“Well, suppose we are; we must be seen together eventually,” he remonstrated.
The young girl made an involuntary gesture of impatient negation, but checked herself. “Don’t let us talk of that now. Come, while I am here under your own roof—” she pointed to the high interlaced boughs above them—“you must be hospitable. Show me your home; tell me, isn’t it a little gloomy sometimes?”
“It never has been; I never thought it would be until the moment you leave it to-day.”
She pressed his hand briefly and in a half-perfunctory way, as if her vanity had accepted and dismissed the compliment. “Take me somewhere,” she said inquisitively, “where you stay most; I do not seem to see you here,” she added, looking around her with a slight shiver. “It is so big and so high. Have you no place where you eat and rest and sleep?”
“Except in the rainy season, I camp all over the place—at any spot where I may have been shooting or collecting.”
“Collecting?” queried Nellie.
“Yes; with the herbarium, you know.”
“Yes,” said Nellie dubiously. “But you told me once—the first time we ever talked together,” she added, looking in his eyes—“something about your keeping your things like a squirrel in a tree. Could we not go there? Is there not room for us to sit and talk without being brow-beaten and looked down upon by these supercilious trees?”
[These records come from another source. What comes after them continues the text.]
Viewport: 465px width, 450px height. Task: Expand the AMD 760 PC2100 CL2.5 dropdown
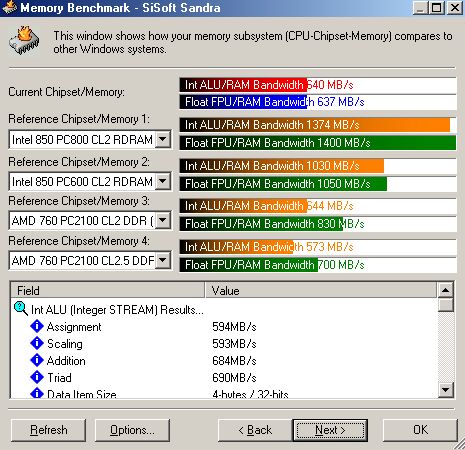point(163,260)
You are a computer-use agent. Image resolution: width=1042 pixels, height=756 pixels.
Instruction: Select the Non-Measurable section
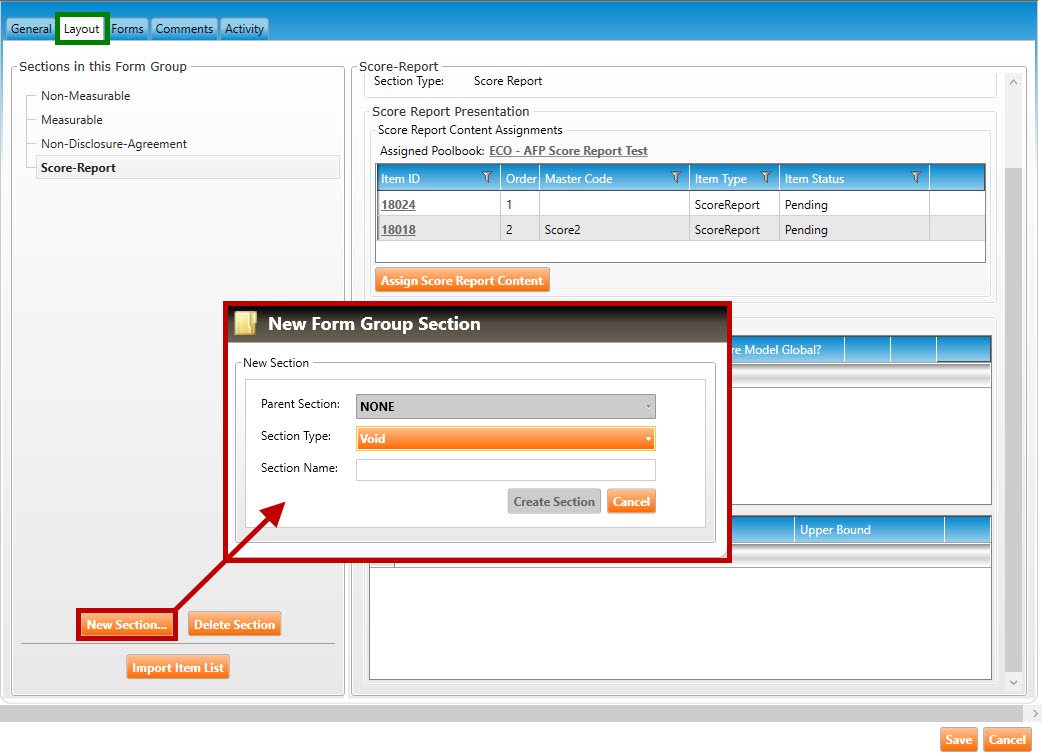click(x=85, y=96)
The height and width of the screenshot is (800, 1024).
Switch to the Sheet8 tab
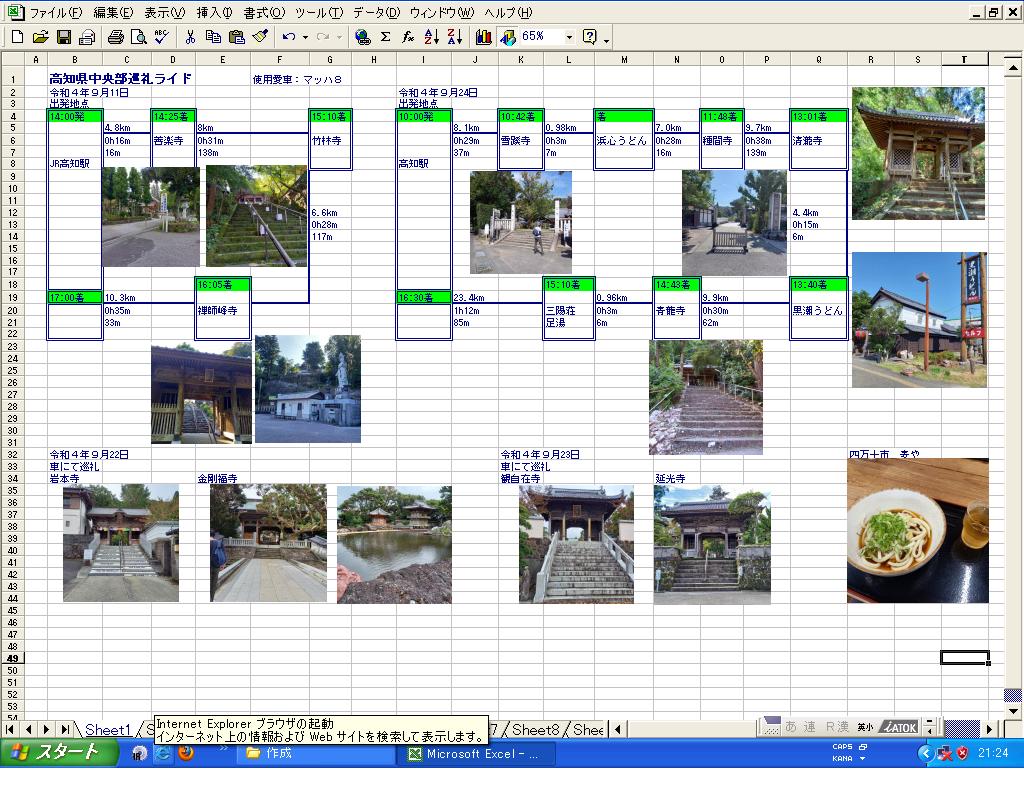[535, 730]
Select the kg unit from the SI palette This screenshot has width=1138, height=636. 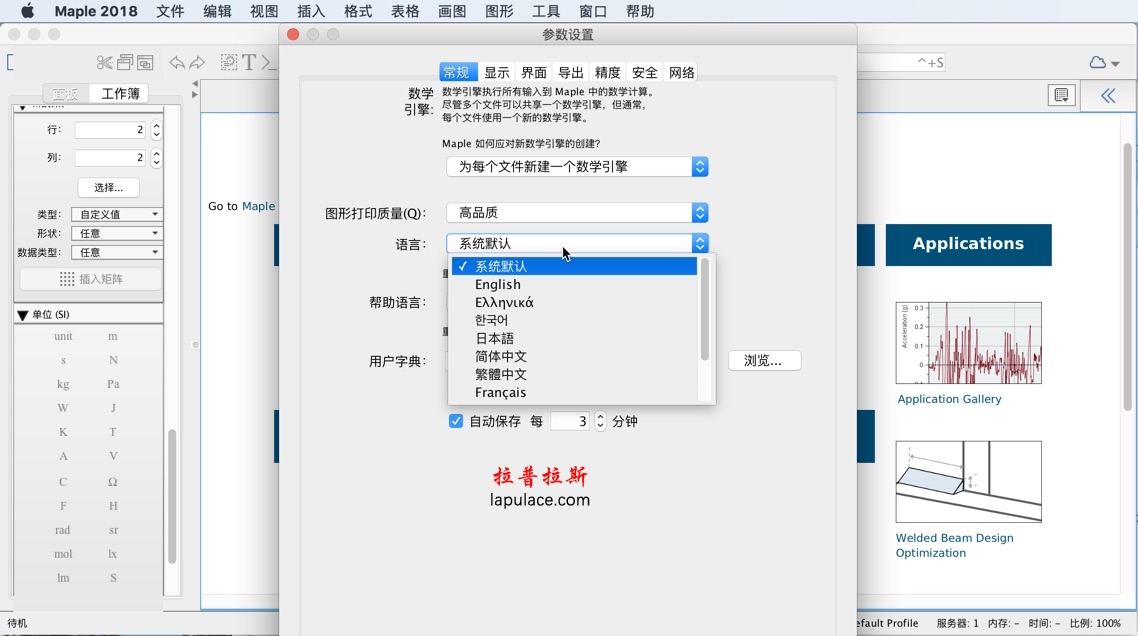coord(62,384)
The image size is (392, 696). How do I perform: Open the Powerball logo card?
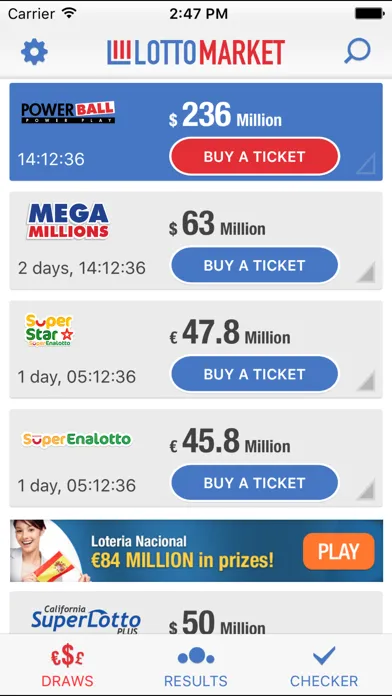click(68, 113)
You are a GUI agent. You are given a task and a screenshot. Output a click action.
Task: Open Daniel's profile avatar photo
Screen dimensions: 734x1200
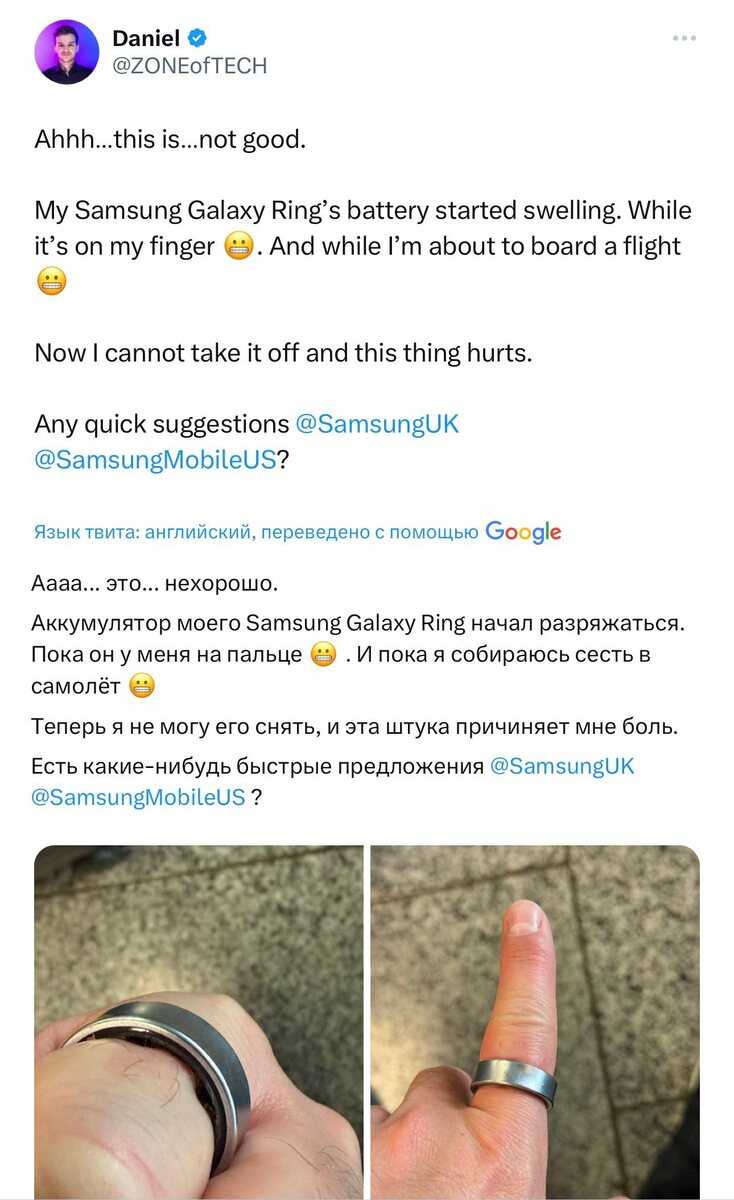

“It’s too far away,” said Low truthfully, but with a somewhat pronounced emphasis, “much too far for you just now; and it lies on another trail that enters the wood beyond. But come, I will show you a spring known only to myself, the wood ducks, and the squirrels. I discovered it the first day I saw you, and gave it your name. But you shall christen it yourself. It will be all yours, and yours alone, for it is so hidden and secluded that I defy any feet but my own or whoso shall keep step with mine to find it. Shall that foot be yours, Nellie?”
Her face beamed with a bright assent. “It may be difficult to track it from here,” he said, “but stand where you are a moment, and don’t move, rustle, nor agitate the air in any way. The woods are still now.” He turned at right angles with the trail, moved a few paces into the ferns and underbrush, and then stopped with his finger on his lips. For an instant both remained motionless; then with his intent face bent forward and both arms extended, he began to sink slowly upon one knee and one side, inclining his body with a gentle, perfectly-graduated movement until his ear almost touched the ground. Nellie watched his graceful figure breathlessly, until, like a bow unbent, he stood suddenly erect again, and beckoned to her without changing the direction of his face.
“What is it?” she asked eagerly.
“All right; I have found it,” he continued, moving forward without turning his head.